During the winter of 1638/40, a new settlement was projected on Long Island, New York, of which Edward was the leader. The agreement, or term, of this new settlement, which is still in existence in the Southampton Town Clerk's Office, is believed to be in Edward's own handwriting. In 1640 the Howell family removed permanently to Southampton, Long Island, New York, first settling at "Old Town", and then in 1648, at what is now the current village of Southampton (New York). The original founders, or "undertakers" as they were then called, of Southampton were: Edward Howell; Edmund Farrington; Josias Stanborouh; George Welbe; Job Sayre; Edmund Needham; Henry Walton; Daniel How; John Cooper; Allen Bread; William Harker; Thomas Halsey; Thomas Newell; John Farrington; Richard Odell; Phiip Kyrtland; Thomas Farrington; and Thomas Terry.
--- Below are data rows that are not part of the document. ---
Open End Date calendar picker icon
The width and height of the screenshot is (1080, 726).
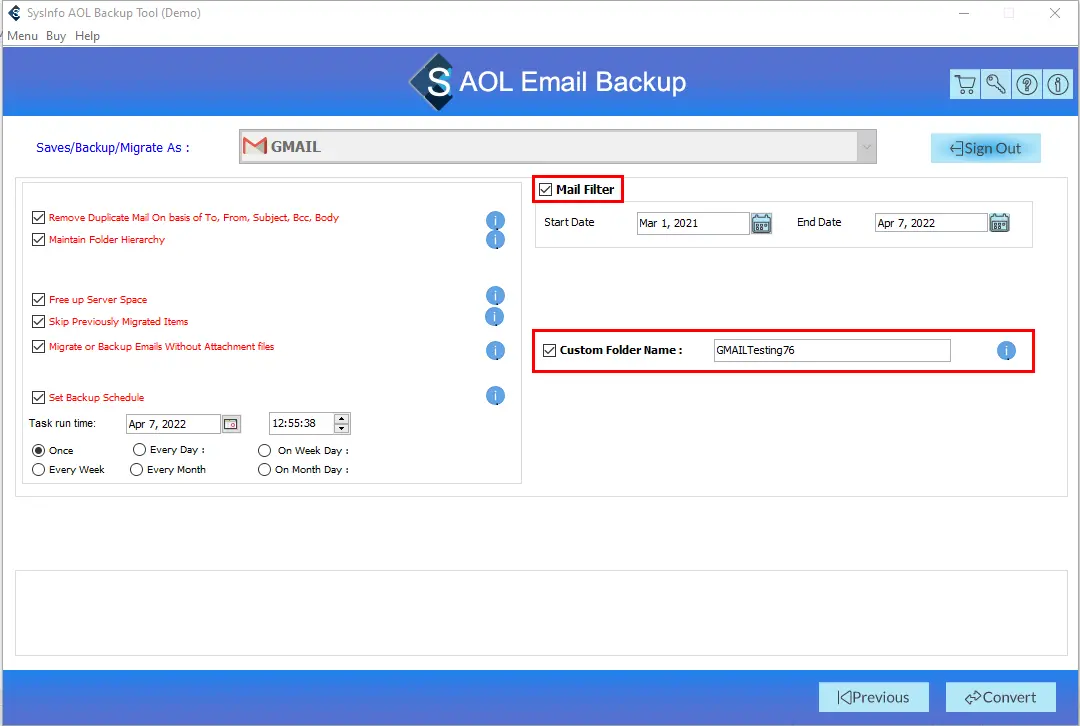999,223
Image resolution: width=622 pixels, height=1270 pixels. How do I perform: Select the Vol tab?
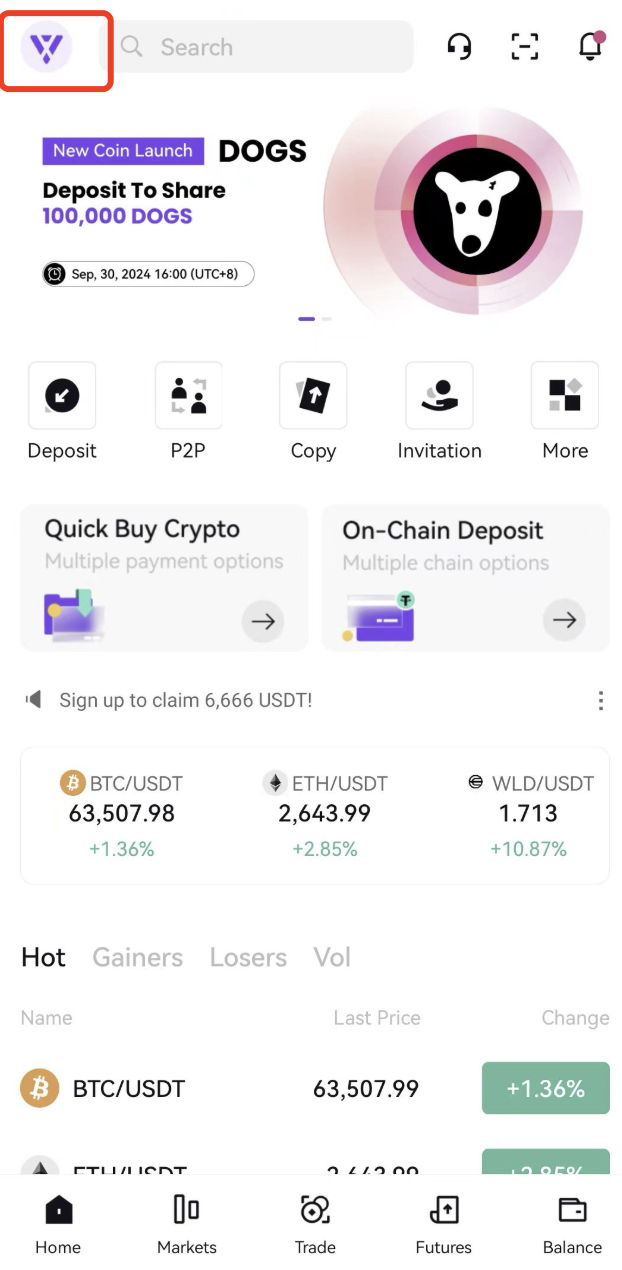pos(332,957)
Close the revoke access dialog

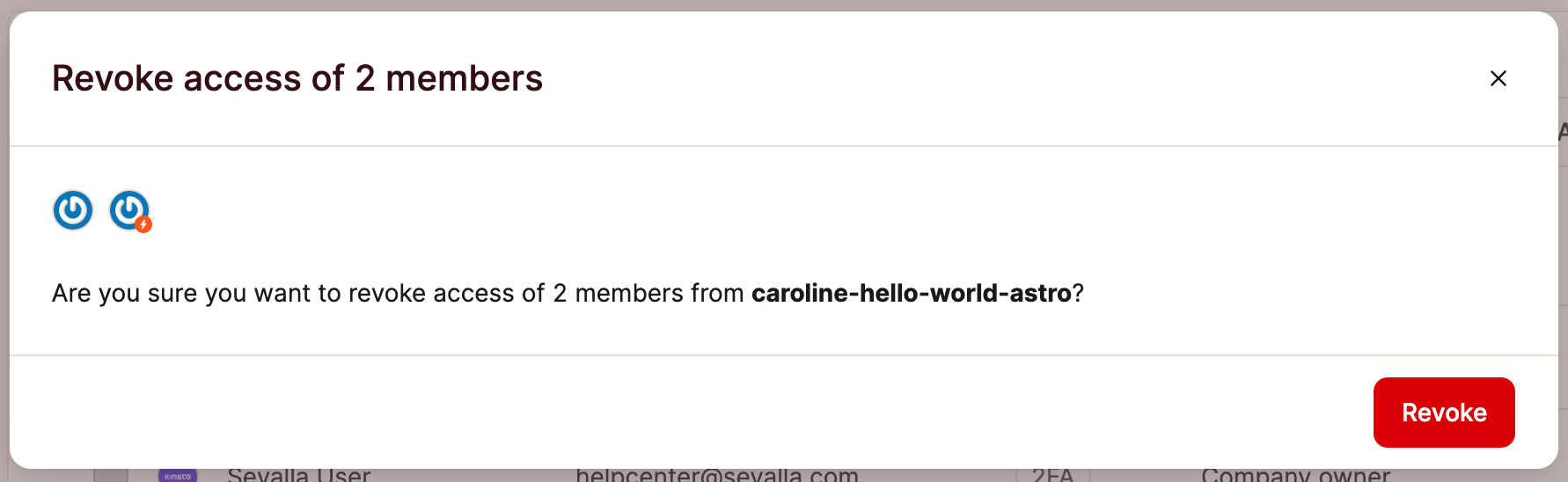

He took a leading role in the affairs of Southampton, serving in many capacities there an in Connecticut, of which Southampton became a part following a request made by himself and two others 25 October 1644. He served as magistrate in Southampton until 1653 and Assistant of the Connecticut Colony from 1647 to 1653. The original settlement, called "Mecox", was a name taken from the Shinnecock Indians for "flat or plain country." Howell announced that he would build a mill for the grinding of grain, rye and wheat into flour. The colonists expected him to build a wind mill but Howell instead chose an area of land that allowed for a stream to power the mill (one which empties into the present Mecox Bay). Nearly four hundred years later, Howell's Water Mill still stands in present-day Water Mill where it was listed on National Register of Historic Places in 1983. For one hundred and fifty years, the Howells were the most extensive landowners, the largest taxpayers and held the highest offices.

== Family ==
Edward Howell married (1st) at Odell, Bedfordshire, England Frances Paxton on 7 April 1616 (d. 1630). They had four sons and three daughters:
1. Henry Howell (bapt. 2 Dec 1618, bur. 29 Aug 1619)
2. John Howell (bapt. 24 Nov 1622)
3. Edward Howell (bapt. Sep 1626)
4. Richard Howell (bapt. 1629, d. aft. 1698) m. Elizabeth Halsey (dau. of Thomas Halsey of Hertfordshire, England & founder of Southampton, New York)
5. Dorothy Howell
6. Margaret Howell (bapt. 24 Nov 1622) m. the Rev. John Moore of Southold, Long Island
7. Margery Howell (bapt. 1 Jun 1628)
He married (2nd) Eleanor (before 1632).
1. Henry Howell
2. Arthur Howell (bapt. 1632) m. Elizabeth Gardiner (dau. of Lion Gardiner, English colonist who founded Gardiner's Island, Long Island)
3. Edmund Howell

== Death and legacy ==
Edward Howell died shortly before 6 October 1655 and was buried in the Southend Cemetery, Southampton, Long Island, New York. In 1657, his widow. Eleanor, was granted 20 shillings in compensation for her house being burned by a Native tribe. She next married before 14 March 1663 Thomas Sayre.

The Edward Howell Family Association (EHFA) is a lineage society for descendants of Howell.